SAN FRANCISCO — Federal authorities have arrested two founders of a virtual currency that raised $32 million from investors last year and won an endorsement from boxer Floyd Mayweather.

The co-founders of the Centra virtual currency, Sam Sharma and Robert Farkas, were arrested on Sunday, a day before the Securities and Exchange Commission released a complaint against the men and announced that it was halting the project.

Centra raised $32 million last summer and fall in a so-called initial coin offering, a method of fundraising in which companies sell custom virtual currencies. The Centra team said at the time that the Centra token would give investors access to a new virtual currency exchange and a virtual currency debit card that would operate on the Visa and Mastercard networks.

The SEC said in its complaint that the Centra team had never received approval from Visa and Mastercard and had misled investors on several other counts. The SEC said that several of the executives listed on the Centra website were fictitious.

Most of the claims in the SEC complaint were detailed in an article in The New York Times about Centra in October.

A co-director of the SEC’s enforcement division, Stephanie Avakian, said in a statement that the Centra co-founders had “sold investors on the promise of new digital technologies by using a sophisticated marketing campaign to spin a web of lies about their supposed partnerships with legitimate businesses.”

Lawyers for Sharma and Farkas did not respond to emails seeking comment Monday evening. The authorities did not charge a third man who had been listed as a Centra co-founder, Raymond Trapani.

Initial coin offerings, or ICOs, emerged suddenly last year to become one of the most popular ways for startups to raise money, with investors pouring more than $6 billion into such offerings. But ICOs operate in a regulatory gray area, and that has drawn a swift blowback from authorities around the world.

The SEC is said to have sent subpoenas to dozens of ICO projects, and has already sought to halt a handful of such projects.

The Centra founders appear to have been the first people arrested because of a coin offering. In addition to the SEC complaint, the United States attorney for the Southern District of New York brought criminal charges against Sharma and Farkas — including conspiracy to commit securities fraud, securities fraud, conspiracy to commit wire fraud and wire fraud.

Farkas had a flight reservation to leave the country on Sunday but was arrested before he could board the plane, according to the SEC complaint.

The complaint alleges that the men “engaged in an illegal unregistered securities offering and, in connection with the offering, engaged in fraudulent conduct and made material misstatements and omissions designed to deceive investors in connection with the offer and sale of securities in the Centra ICO.”

SEC Chairman Jay Clayton has said that most tokens offered through coin offerings should be categorized as securities and registered with regulators, which few have done.

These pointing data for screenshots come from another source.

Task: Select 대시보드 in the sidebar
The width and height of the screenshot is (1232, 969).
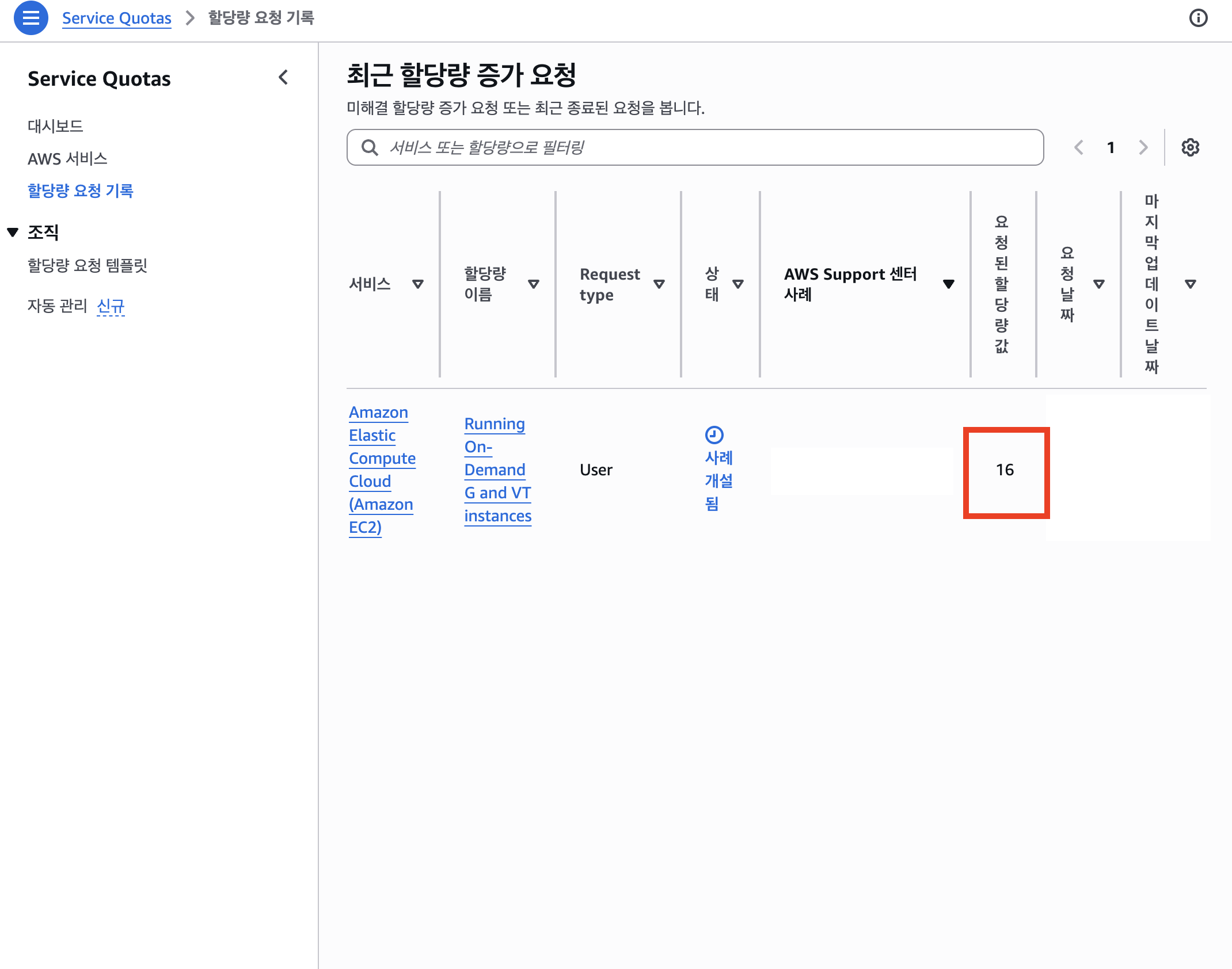Action: (x=55, y=125)

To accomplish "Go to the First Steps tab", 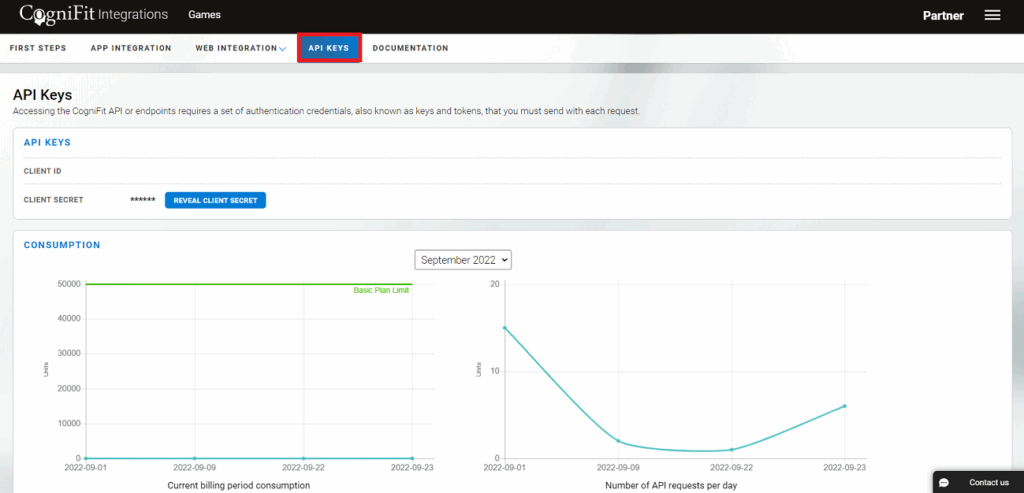I will click(x=37, y=48).
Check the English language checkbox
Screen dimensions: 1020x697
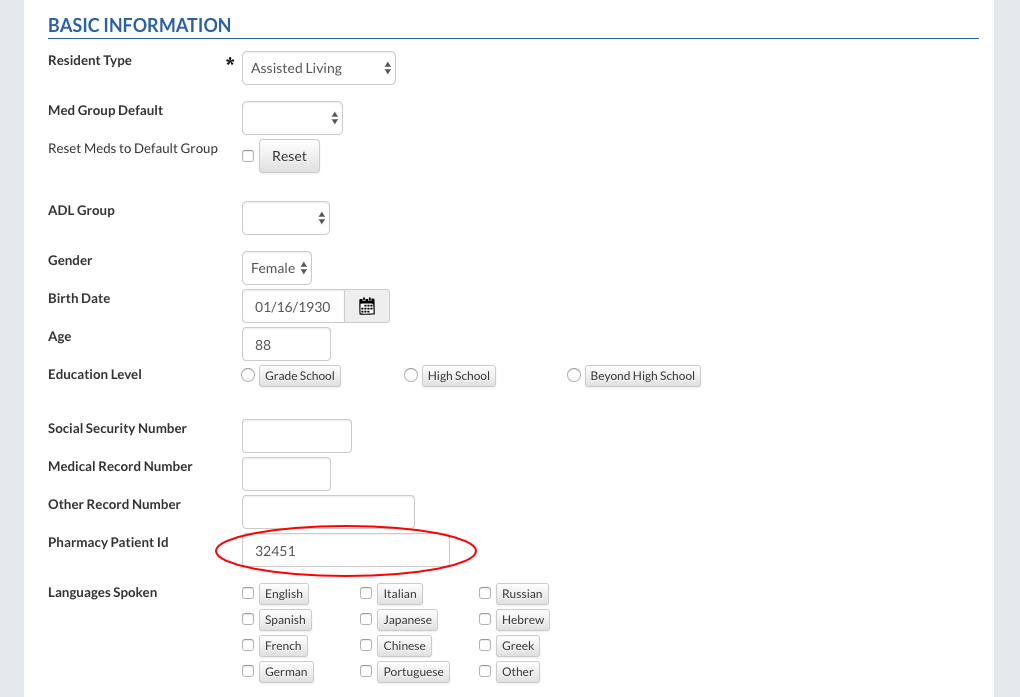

Sharma announced that he was leaving Centra after the Times article was published last fall, but the company has continued its operations and said this week that it would release the “Centra Roadmap 3.0” at a conference in South Korea.

After the arrests were announced Monday, the price of Centra’s token on virtual currency exchanges crashed and the administrators of a Centra chat room on the Telegram messaging app expressed confusion.

“The admins have no more info then you,” an administrator named Tomo wrote to the other users.